Sea lo que pienses del movimiento de
“Los Indignados” o “Ocupemos Wall Street”, no se puede mantener neutral. Pero estés a favor o en contra, hay algunas
cosas que no se pueden obviar.
En primer lugar, los reclamos de los
que protestan en Wall Street son legítimos. Hay una gran brecha entre los más
ricos y el resto de la nación. Pero ¿por qué protestar en Wall Street o contra
los bancos? Si lo vemos desde una perspectiva macroeconómica, sería como echarle
veneno a nuestra fuente de agua, o como prenderle fuego a nuestra fuente de
combustible sin permitir que sea procesado.

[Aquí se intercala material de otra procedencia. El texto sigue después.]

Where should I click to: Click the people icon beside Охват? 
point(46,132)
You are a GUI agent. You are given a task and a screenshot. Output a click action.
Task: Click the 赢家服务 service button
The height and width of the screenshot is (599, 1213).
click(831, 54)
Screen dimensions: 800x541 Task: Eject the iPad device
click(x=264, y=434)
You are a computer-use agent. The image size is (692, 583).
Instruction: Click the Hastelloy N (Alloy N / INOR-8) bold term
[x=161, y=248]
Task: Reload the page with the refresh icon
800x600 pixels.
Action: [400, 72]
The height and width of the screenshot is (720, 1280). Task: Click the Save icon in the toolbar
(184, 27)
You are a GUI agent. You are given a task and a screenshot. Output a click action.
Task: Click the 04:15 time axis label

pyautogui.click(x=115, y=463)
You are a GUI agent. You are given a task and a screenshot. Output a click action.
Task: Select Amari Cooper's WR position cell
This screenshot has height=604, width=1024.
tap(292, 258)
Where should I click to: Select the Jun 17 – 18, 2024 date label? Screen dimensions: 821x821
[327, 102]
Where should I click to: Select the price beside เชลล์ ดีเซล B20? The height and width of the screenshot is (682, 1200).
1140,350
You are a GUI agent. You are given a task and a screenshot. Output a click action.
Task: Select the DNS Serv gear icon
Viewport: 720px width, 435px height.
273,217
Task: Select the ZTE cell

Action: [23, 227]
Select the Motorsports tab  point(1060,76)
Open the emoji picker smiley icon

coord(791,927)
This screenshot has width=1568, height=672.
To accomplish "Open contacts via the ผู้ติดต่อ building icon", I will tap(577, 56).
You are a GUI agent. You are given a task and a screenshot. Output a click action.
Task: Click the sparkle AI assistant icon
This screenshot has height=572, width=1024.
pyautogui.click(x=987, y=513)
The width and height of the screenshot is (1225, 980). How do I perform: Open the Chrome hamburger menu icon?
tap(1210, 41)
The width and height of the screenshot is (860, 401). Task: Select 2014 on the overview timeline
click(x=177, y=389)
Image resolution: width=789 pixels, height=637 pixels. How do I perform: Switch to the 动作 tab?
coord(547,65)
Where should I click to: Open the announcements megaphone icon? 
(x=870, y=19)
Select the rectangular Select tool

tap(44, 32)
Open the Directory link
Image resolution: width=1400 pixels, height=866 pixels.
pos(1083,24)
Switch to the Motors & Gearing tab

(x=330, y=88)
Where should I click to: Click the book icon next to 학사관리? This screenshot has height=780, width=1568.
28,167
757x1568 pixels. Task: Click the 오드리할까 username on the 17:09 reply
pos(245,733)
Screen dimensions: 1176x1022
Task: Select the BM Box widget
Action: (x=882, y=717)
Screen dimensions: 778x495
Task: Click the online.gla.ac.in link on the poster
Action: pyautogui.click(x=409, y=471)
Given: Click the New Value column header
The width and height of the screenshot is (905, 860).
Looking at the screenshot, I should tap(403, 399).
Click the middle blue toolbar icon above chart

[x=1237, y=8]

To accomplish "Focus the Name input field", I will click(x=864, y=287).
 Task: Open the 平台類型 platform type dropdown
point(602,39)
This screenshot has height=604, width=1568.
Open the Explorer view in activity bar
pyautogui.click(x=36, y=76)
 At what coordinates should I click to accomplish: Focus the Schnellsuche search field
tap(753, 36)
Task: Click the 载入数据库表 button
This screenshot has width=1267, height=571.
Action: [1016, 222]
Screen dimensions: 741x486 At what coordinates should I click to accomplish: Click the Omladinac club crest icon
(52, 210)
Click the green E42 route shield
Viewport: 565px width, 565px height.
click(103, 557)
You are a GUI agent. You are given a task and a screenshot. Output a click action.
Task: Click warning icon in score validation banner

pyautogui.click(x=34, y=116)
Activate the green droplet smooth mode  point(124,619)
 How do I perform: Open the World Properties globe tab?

Los bancos generan nuestro dinero,
por ende, ¿realmente es en Wall Street donde tenemos que protestar?
La irresponsabilidad en
fiscalización, la inversión incorrecta del dinero para la creación de empleos,
es lo que ha creado la crisis económica actual. Tanto la inhabilidad del
presidente Barack Obama en fomentar la creación de empleos temprano en su
administración, como la radicalización de la extrema derecha dirigidos por el “Tea
Party”, son el gran problema que “Ocupa” esta nación.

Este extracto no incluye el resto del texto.